Please give back word for word the lines below, from the first one through the one with "Open the question".

[[ Input data, beginning ]]

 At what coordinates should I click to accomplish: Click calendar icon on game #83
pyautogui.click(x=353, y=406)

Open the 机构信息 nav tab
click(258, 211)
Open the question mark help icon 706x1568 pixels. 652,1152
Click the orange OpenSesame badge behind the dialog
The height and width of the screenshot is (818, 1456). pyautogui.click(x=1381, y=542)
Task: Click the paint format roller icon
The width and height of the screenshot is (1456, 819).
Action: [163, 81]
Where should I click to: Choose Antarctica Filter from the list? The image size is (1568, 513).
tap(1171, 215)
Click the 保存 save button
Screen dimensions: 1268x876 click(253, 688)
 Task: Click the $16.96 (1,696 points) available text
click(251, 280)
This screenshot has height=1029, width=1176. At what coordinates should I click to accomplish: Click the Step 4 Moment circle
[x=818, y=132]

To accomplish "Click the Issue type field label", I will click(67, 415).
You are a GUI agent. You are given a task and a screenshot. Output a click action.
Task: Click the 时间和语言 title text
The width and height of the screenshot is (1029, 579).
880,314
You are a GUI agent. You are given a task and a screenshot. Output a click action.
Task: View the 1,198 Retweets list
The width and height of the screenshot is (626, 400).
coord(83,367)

[[ Input data, end ]]

■ **Written solution**
 At what coordinates should I click to accomplish: Click calendar icon on game #83
pyautogui.click(x=353, y=406)

Open the 机构信息 nav tab
click(258, 211)
Open the question mark help icon 706x1568 pixels. 652,1152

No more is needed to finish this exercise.